Вечером того же дня приехал Игорь Павлов. С ним мы не виделись почти три месяца, у меня была трасса в сторону перевала Саланг, у него в противоположную сторону. Встретились, обнялись, Игорь намекнул, что приехал не с пустыми руками. Оказывается, был повод накатить. Его друг пехотинец лейтенант Серега из 177 мсп получил орден «Красной звезды» и появилось предложение его обмыть. Серега в скорости должен был подъехать сюда «с закусоном».
С заходом солнца жара начинала отступать. В помещении и палатке жарко было до самого утра. Решили мероприятие провести на крыше спального помещения.

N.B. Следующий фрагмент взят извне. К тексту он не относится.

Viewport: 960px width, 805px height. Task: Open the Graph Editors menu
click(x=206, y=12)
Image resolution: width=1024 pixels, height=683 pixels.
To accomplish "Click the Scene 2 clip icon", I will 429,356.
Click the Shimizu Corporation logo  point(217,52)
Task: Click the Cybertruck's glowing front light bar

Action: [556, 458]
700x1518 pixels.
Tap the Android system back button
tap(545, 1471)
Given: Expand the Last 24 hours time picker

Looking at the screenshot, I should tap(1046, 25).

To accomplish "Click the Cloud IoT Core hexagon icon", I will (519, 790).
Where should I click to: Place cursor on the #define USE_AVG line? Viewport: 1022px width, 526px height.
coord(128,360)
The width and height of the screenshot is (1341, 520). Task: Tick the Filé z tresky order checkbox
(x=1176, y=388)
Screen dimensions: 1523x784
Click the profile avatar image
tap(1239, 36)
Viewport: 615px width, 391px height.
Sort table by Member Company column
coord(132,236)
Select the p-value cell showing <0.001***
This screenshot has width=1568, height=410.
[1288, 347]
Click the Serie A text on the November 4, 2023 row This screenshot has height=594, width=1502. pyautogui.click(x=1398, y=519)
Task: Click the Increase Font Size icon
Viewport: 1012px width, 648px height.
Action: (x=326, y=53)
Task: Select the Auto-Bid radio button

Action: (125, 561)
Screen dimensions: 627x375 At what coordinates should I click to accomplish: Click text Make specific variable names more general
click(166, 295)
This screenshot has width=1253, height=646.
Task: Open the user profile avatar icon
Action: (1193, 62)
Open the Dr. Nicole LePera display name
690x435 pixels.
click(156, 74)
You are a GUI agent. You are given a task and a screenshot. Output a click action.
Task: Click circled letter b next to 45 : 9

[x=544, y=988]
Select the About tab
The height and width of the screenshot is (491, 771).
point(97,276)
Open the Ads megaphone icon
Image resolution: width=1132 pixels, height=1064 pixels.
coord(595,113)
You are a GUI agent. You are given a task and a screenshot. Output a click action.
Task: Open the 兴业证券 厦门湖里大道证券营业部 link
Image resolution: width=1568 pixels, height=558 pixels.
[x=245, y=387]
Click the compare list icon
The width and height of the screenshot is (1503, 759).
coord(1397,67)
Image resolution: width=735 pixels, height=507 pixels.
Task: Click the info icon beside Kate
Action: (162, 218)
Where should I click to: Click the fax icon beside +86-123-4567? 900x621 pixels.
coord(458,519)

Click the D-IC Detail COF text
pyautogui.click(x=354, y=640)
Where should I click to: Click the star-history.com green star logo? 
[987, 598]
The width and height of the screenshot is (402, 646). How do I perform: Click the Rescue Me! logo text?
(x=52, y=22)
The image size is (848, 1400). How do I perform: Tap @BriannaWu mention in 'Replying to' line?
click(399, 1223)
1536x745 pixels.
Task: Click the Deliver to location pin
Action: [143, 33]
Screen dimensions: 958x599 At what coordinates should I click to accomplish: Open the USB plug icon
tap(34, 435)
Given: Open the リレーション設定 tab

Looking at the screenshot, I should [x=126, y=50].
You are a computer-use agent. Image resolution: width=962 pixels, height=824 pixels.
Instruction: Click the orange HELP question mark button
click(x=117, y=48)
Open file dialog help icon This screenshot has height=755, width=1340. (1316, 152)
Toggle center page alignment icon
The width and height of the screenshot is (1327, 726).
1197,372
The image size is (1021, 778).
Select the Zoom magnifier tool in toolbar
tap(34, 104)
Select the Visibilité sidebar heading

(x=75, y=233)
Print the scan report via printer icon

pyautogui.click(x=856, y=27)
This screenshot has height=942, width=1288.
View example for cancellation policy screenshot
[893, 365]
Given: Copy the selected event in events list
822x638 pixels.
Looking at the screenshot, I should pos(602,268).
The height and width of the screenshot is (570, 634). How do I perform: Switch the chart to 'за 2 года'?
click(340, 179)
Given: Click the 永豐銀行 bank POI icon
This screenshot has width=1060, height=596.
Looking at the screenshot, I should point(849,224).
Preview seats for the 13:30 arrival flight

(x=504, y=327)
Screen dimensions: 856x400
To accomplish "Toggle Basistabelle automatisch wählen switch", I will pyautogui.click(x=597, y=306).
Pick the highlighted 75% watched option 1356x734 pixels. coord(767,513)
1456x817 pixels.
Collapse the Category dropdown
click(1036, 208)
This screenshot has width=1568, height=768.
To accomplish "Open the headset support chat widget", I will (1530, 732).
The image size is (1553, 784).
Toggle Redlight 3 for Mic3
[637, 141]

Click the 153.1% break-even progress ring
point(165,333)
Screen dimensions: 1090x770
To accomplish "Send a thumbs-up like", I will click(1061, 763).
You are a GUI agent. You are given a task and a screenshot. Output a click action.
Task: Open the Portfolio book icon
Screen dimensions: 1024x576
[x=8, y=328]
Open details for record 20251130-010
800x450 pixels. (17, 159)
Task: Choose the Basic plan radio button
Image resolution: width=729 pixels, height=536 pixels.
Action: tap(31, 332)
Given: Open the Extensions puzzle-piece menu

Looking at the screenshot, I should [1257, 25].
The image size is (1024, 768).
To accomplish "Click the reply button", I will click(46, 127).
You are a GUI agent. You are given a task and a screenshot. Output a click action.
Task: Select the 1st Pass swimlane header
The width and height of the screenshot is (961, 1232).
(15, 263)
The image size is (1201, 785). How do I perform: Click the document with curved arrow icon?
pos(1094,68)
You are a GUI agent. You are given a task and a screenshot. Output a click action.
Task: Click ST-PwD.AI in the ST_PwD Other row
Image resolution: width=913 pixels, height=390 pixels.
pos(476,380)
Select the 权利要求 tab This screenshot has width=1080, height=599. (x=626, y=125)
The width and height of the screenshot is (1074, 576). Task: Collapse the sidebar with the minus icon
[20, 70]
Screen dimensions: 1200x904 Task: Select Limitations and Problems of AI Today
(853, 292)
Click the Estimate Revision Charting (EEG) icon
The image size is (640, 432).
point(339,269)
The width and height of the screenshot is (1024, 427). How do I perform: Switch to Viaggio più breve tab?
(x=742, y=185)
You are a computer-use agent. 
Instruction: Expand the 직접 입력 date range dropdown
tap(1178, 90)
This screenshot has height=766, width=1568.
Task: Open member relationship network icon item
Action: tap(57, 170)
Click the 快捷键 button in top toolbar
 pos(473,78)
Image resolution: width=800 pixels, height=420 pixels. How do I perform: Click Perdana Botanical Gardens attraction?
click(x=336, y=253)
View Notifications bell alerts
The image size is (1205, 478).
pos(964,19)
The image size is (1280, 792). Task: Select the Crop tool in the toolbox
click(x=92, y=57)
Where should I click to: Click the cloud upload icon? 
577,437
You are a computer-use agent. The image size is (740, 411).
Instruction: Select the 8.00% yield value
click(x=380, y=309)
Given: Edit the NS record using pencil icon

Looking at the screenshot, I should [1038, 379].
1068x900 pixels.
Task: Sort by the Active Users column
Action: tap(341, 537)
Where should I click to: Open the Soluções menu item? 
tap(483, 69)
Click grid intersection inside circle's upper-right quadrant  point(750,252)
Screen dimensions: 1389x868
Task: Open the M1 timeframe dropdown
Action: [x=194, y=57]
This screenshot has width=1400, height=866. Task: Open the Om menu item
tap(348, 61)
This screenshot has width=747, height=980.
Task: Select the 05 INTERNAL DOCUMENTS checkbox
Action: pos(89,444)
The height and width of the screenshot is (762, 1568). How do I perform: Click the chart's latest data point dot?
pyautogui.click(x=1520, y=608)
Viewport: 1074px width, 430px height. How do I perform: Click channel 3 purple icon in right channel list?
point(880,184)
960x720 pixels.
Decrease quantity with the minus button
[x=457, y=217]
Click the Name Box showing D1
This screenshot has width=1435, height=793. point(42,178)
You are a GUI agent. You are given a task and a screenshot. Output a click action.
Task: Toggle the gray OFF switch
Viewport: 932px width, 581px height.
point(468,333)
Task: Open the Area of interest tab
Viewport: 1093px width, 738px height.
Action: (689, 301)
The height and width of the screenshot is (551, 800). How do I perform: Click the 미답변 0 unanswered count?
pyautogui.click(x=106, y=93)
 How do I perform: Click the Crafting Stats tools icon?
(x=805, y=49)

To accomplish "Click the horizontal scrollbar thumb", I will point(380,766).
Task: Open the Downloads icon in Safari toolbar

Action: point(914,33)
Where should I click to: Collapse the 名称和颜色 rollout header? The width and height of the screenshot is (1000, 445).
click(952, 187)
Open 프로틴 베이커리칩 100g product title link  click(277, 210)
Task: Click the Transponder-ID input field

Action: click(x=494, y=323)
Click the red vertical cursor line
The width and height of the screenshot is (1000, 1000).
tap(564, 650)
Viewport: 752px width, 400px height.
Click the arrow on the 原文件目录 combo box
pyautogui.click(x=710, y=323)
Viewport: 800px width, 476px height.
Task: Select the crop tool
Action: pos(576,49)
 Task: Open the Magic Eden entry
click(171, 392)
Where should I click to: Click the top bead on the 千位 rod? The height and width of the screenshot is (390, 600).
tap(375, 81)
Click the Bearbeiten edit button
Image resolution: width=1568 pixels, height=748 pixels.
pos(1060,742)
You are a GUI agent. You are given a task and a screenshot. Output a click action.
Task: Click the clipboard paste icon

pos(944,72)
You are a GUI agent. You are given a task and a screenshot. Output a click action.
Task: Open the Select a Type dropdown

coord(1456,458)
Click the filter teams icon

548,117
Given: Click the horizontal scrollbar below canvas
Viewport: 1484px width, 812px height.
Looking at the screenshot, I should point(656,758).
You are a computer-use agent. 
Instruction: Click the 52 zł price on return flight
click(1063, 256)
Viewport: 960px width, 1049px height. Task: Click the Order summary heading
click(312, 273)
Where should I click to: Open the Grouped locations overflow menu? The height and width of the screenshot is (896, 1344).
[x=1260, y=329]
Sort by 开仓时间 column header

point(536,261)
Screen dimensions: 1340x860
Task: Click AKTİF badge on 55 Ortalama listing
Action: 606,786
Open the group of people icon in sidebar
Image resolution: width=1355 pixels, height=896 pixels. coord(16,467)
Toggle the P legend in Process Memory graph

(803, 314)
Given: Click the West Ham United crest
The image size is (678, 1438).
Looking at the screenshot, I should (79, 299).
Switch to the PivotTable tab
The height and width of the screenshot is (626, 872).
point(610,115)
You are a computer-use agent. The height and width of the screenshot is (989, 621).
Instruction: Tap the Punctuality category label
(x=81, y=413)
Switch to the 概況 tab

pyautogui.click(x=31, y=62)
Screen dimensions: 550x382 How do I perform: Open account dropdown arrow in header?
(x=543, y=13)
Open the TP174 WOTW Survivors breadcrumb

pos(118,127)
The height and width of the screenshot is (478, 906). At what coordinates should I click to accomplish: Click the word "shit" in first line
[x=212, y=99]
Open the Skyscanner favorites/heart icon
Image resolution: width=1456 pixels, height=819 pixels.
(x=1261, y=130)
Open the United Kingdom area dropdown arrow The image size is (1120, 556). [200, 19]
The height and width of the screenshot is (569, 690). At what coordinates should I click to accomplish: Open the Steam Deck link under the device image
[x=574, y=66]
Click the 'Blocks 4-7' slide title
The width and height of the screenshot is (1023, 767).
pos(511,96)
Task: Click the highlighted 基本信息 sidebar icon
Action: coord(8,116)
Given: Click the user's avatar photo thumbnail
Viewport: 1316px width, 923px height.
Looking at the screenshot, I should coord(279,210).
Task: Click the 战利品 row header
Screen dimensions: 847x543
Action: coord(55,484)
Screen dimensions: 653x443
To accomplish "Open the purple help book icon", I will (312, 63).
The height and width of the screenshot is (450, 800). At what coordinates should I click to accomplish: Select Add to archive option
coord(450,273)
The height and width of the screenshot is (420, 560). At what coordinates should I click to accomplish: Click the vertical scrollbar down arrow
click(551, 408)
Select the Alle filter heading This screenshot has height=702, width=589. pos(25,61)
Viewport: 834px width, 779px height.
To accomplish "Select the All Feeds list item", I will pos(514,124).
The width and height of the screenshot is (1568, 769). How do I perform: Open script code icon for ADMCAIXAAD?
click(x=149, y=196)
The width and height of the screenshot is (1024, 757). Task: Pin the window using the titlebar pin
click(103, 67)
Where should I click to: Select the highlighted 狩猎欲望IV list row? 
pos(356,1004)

Если нельзя остановить пьянку, то нужно ее возглавить. По обычаю лейтенант Серега Орден опустил в стакан, и Алексей Макеев произнес тост за его здоровье. Выпили, закусили, привезенная самогонка оказалась крепкой. Налили по второй, пожелали друг другу вернуться домой живыми и здоровыми, потом налили по третьей «за тех, кого с нами нет». После ротный ушел курить, а мы втроем полезли на крышу. Взяли с собой самогонку, закуску и три матраца с подушками.
Так душевно мы давно не собирались. Обменивались новостями, у кого что за этот период произошло. Серега рассказал, что его наградили орденом за участие в Панджшерской операции. Парень получил ранение и чудом остался жив. Мы говорили наперебой, может быть самогонка сделала свое дело, дала нам передышку в работе, или мы соскучились по простому общению. Над нами было звездное небо, которое поражало своей бесконечностью, и так хотелось, чтобы эта ночь нам запомнилась навсегда. 
Поспать получилось всего пару часов. Проснулись с первыми лучами солнца, следовало собираться, получать продукты и ехать на трассу теперь уже от Джабаль-ус-Сираджа до Баграма: работа не будет ждать. Я простился с парнями и выехал по направлению Чарикар – ГНС-47.